Answer these questions about the trapping forum thread:
1. How much fresh powder did the storm bring, according to the opening post?
2. What company are Ruger's brother and brother-in-law working for?
3. How far does lancet live from Evanston?

▶ DOCUMENT SEGMENT:
········

# When will they move?



## lancet (Dec 8, 2011)

It's been really warm where I live the past few weeks and my trap line has been non productive. We had a big storm hit last night that brought in 4" of fresh powder which makes me feel a little better. With the snow it is going to make the predators move right? My bobcats should be traveling looking for mates and with the snow they should really be moving right? Ever since the warm weather the coyotes in the area left but now that we got weather again will they be back in the area?

Thanks for all the input


----------



## Ruger (Jan 22, 2011)

I'm going thru almost the same scenario. Been unseasonably warm here with a chance of weather tonight. Have caught a couple of gray fox but no cats yet. Missed a cat a couple of days ago. Where ya located at? Good luck!


----------



## lancet (Dec 8, 2011)

Ruger, I am I'm south west Wyoming. I have caught one cat this year but it was a few weeks ago


----------



## Ruger (Jan 22, 2011)

lancet said:


> Ruger, I am I'm south west Wyoming. I have caught one cat this year but it was a few weeks ago. I'm in southwest Colorado but my trapline is on the AZ/NM border. Keep me posted on how you do. I have a brother and brother-in-law working in Wamsutter. Are you anywhere close to there?


----------



## lancet (Dec 8, 2011)

That is cool I sure will. Do they weld? My grandpa is a welding boss in wamsutter. I live 30 min from Evanston and about 2 hours from wamsutter


----------



## Ruger (Jan 22, 2011)

My brother-in-law is a welder. They are working for D&D Oilfield service. Its a company my uncle is running. My brother is just now getting into oilfield work. Kinda sucks for me cuz my brother is my calling partner and he has been out of town a lot lately and we haven't had the chance to hunt together as often as we usually do. Maybe he'll make enough $ to support our " addiction" to predator hunting.


----------



## lancet (Dec 8, 2011)

Lol that is awesome. That is who my grandpa works for and he is one of the higher welding bosses out there. They make really good money.


----------



## Ruger (Jan 22, 2011)

Awesome! I don't know if my brother-in-law is welding for them yet, I'll have to ask. I think they are doing the orientation this next week. Before Xmas they were in. North Dakota building and installing buildings around some of the sights up there.


----------



## lancet (Dec 8, 2011)

My uncle worked in north Dakota on some locations for my grandpa and just got back right before Xmas


----------

········

▶ ENTRIES:
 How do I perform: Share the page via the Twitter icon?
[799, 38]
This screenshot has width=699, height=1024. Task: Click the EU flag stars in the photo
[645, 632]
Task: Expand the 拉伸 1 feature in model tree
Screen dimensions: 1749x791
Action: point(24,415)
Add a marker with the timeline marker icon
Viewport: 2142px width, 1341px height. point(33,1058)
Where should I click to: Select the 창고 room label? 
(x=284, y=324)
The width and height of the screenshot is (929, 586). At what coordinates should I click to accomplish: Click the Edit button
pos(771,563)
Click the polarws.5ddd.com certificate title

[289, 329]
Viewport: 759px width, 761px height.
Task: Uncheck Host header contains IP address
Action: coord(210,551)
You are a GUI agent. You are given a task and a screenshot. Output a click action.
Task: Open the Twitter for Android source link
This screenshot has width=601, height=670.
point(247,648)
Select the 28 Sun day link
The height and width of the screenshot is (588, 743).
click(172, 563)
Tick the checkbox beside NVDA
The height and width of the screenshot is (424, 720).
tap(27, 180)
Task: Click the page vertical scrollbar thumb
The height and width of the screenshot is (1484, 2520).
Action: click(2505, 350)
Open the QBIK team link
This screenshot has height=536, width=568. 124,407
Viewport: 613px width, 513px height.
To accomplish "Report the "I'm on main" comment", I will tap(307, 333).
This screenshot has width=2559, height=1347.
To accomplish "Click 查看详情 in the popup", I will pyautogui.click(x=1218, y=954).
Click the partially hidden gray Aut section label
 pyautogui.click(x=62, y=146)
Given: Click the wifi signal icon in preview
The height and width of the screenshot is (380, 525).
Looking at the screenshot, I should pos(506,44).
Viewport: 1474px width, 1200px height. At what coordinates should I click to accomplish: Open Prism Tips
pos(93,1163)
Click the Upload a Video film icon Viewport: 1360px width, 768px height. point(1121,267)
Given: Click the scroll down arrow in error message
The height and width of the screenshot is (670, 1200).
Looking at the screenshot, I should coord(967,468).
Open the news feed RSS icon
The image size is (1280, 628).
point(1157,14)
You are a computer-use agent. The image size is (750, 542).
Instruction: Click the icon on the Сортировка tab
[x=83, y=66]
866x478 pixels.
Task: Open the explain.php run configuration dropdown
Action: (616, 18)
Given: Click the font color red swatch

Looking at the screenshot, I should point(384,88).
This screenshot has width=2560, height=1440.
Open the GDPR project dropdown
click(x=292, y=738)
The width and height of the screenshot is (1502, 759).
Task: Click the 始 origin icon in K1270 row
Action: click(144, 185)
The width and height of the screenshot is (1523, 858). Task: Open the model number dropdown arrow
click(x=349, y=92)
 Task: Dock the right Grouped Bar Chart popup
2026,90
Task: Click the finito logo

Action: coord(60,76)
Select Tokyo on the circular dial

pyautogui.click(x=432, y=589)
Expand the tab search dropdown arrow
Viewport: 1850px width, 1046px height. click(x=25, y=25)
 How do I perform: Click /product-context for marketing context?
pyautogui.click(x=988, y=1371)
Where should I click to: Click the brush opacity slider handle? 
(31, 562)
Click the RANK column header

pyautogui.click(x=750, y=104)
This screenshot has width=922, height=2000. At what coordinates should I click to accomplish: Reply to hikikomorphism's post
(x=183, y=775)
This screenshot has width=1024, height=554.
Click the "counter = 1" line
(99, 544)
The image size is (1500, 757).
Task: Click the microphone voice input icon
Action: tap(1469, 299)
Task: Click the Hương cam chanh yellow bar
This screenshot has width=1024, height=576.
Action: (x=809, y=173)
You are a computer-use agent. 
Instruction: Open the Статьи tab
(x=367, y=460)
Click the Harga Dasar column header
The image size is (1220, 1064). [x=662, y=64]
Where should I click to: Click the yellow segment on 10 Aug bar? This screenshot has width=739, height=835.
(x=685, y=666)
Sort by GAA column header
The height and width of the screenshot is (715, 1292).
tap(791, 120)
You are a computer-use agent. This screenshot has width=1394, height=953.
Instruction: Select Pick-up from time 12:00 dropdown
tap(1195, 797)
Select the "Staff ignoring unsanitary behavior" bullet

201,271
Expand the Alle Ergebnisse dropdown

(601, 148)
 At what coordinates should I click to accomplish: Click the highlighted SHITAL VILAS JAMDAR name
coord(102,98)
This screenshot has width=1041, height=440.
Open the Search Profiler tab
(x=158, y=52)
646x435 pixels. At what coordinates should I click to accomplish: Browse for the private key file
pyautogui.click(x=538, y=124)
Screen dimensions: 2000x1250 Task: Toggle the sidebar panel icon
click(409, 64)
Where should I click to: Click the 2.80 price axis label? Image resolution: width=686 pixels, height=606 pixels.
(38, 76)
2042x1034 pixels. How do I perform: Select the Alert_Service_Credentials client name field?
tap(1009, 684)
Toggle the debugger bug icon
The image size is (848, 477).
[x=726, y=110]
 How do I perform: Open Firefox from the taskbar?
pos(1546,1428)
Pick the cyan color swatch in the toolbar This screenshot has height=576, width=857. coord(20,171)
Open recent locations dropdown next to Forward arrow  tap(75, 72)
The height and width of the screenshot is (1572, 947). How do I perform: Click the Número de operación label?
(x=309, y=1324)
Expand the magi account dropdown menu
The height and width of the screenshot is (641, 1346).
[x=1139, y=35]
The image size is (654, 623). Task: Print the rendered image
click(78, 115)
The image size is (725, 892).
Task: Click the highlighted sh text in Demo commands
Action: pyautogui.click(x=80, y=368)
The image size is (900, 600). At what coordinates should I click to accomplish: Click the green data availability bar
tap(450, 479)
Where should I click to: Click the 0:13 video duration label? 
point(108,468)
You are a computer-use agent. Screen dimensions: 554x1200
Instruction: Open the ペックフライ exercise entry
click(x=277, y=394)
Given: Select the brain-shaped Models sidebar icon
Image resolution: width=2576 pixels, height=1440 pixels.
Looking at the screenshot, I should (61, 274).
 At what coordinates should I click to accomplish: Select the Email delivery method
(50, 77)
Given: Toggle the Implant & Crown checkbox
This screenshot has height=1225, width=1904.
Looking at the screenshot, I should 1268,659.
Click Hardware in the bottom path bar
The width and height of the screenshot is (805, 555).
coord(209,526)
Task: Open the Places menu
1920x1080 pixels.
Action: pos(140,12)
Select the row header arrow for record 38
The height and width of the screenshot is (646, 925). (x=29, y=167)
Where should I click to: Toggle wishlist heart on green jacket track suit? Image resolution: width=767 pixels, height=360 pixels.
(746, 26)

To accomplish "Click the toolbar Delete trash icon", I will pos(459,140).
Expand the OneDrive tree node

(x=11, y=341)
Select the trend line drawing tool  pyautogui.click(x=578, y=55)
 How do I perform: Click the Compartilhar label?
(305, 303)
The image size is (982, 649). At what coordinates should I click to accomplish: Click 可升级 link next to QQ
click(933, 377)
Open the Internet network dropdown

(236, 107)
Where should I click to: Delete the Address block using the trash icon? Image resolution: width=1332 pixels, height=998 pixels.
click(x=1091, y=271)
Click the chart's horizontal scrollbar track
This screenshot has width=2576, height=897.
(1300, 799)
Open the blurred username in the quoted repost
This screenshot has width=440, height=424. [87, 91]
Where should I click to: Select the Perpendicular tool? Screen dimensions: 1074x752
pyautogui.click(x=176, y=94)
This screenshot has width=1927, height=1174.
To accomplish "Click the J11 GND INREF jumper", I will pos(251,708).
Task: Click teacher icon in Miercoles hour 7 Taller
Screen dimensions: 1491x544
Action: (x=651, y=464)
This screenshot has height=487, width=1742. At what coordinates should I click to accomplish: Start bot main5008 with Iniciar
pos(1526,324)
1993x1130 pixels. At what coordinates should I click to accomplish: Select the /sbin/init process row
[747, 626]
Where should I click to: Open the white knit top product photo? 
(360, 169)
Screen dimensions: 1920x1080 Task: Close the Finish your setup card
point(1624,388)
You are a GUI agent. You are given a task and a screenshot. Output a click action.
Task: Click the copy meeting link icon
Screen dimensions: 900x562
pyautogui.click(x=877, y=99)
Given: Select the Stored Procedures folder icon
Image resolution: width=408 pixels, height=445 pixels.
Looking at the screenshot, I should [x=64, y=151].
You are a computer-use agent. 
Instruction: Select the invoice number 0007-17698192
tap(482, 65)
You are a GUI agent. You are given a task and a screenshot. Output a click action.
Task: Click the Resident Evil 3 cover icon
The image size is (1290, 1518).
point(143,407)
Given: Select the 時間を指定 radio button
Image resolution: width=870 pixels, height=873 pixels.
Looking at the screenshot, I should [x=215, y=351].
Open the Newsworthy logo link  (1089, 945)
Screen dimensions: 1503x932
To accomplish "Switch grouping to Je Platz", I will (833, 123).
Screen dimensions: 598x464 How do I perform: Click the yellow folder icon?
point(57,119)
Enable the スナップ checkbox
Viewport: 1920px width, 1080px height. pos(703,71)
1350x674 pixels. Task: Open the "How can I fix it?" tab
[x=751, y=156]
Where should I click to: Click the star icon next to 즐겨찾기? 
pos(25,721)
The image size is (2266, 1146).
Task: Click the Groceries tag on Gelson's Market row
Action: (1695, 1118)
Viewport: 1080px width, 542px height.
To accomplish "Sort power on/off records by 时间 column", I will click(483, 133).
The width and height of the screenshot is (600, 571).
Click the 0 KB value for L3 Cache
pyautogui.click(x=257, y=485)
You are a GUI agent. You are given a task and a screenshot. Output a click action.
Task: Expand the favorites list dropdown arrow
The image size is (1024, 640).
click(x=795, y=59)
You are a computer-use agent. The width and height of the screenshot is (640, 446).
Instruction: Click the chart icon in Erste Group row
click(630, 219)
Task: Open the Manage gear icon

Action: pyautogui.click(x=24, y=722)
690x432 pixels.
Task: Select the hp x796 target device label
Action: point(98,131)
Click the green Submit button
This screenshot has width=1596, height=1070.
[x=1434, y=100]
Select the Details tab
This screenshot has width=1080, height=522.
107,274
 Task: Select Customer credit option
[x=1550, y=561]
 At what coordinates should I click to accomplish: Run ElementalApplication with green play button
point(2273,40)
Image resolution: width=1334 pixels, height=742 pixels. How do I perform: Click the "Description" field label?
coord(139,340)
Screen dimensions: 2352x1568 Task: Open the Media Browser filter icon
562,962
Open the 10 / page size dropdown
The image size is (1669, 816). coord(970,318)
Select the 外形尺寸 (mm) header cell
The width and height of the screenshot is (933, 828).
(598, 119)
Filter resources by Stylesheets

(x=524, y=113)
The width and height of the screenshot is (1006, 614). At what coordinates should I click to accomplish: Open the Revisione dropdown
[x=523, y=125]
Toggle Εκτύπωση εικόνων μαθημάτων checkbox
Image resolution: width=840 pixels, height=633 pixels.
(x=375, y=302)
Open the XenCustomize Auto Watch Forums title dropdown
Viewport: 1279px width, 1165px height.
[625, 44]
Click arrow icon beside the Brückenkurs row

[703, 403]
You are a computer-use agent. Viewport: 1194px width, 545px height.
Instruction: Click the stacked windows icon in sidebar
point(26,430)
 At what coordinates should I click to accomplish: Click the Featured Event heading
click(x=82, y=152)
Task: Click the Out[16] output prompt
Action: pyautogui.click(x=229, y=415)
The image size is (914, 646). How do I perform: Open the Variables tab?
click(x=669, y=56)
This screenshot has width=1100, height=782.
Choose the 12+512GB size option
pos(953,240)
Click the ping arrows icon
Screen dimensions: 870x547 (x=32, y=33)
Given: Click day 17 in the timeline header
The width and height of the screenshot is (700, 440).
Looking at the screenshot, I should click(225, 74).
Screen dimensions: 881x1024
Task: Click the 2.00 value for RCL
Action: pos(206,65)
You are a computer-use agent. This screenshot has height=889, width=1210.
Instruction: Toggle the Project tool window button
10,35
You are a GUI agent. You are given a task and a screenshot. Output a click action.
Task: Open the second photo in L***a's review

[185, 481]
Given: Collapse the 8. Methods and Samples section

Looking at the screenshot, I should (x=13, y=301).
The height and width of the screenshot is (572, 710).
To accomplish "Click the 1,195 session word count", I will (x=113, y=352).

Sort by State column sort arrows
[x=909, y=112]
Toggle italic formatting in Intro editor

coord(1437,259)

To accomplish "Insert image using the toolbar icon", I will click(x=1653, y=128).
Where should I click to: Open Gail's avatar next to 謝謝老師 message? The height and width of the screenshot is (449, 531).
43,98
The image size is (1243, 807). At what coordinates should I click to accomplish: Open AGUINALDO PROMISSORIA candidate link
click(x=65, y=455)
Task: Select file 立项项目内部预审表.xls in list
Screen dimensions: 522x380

········

▶ RESULT:
1. 4 inches.
2. D&D Oilfield service.
3. 30 minutes.